Requirement:
Return each line of the listing that has the word "Switch" in it.

The data:
= = = = =

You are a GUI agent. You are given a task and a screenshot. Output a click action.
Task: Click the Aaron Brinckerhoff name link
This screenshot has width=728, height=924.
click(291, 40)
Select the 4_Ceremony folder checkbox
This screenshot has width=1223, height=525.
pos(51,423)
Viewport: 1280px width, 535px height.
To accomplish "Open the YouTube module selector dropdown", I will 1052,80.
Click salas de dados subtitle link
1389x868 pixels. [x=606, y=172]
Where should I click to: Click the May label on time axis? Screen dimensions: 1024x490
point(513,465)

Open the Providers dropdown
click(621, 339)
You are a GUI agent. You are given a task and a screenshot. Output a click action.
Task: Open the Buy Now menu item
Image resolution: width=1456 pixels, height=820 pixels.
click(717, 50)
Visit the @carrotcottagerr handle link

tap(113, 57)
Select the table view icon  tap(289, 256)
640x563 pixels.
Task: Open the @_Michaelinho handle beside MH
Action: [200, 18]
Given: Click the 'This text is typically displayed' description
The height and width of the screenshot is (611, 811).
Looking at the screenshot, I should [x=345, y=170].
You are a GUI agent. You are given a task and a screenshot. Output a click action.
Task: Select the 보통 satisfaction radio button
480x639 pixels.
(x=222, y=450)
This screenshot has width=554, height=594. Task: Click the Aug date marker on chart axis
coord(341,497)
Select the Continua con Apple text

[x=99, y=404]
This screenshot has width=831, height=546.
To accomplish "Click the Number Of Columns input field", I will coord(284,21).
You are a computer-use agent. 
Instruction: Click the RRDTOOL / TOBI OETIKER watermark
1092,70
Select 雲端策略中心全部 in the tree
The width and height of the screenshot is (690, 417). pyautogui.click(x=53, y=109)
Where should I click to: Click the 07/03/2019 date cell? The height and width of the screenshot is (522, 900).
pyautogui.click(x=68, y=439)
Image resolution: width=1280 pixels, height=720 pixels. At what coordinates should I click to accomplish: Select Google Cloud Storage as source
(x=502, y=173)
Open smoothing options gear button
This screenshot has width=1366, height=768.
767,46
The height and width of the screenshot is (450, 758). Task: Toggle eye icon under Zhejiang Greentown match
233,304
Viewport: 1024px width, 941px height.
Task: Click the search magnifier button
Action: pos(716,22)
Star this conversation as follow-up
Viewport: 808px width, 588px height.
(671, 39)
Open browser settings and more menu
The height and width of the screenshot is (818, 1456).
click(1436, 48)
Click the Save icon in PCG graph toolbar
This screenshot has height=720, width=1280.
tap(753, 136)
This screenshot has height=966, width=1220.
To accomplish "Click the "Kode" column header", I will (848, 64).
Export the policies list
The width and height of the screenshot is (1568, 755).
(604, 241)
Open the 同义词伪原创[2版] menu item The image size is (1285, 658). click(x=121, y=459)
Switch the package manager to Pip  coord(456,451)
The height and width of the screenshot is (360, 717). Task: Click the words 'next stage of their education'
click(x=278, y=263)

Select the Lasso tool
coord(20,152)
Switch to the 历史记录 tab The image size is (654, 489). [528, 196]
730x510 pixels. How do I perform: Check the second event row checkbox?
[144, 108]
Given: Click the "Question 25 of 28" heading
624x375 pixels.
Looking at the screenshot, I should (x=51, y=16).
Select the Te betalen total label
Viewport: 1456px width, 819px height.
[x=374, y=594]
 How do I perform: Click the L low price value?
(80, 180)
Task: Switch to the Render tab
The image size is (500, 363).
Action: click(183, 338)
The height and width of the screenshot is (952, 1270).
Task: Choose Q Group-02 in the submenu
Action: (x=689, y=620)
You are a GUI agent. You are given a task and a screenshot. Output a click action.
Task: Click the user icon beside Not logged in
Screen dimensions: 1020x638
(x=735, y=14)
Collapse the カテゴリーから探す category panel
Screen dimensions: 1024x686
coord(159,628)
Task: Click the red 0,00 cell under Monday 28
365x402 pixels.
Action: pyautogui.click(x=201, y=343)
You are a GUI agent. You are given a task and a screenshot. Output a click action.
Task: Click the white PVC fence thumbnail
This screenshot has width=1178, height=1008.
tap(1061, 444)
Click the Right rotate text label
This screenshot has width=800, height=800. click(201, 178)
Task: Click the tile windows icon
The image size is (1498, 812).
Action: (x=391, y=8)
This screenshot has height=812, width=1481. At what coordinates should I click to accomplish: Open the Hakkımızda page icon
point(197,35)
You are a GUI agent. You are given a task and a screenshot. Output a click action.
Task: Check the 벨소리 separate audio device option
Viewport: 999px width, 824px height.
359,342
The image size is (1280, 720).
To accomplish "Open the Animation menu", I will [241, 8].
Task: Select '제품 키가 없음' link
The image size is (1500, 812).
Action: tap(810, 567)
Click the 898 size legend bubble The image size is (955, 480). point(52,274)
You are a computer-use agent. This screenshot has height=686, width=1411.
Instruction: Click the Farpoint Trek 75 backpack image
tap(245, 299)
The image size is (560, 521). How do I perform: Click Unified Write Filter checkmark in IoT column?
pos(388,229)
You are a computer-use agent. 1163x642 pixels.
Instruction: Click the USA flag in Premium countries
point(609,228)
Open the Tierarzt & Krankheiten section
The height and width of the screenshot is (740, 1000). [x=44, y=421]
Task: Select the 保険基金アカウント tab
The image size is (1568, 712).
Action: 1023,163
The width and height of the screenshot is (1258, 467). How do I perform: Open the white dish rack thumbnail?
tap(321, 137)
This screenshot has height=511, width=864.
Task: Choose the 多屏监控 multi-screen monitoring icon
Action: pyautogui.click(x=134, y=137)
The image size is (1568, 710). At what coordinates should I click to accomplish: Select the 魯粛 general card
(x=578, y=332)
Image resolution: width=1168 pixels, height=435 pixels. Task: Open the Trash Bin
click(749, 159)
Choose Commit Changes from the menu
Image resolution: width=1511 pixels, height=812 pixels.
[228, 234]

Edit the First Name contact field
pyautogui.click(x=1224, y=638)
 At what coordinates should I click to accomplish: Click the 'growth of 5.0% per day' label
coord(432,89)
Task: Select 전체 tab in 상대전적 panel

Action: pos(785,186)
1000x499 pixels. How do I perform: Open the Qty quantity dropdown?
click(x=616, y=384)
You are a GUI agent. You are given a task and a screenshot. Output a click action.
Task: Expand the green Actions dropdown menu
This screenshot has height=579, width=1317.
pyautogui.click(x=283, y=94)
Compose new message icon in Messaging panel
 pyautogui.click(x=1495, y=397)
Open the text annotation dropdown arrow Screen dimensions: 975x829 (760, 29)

= = = = =

Exercise result:
Switch the package manager to Pip  coord(456,451)
Switch to the 历史记录 tab The image size is (654, 489). [528, 196]
Task: Switch to the Render tab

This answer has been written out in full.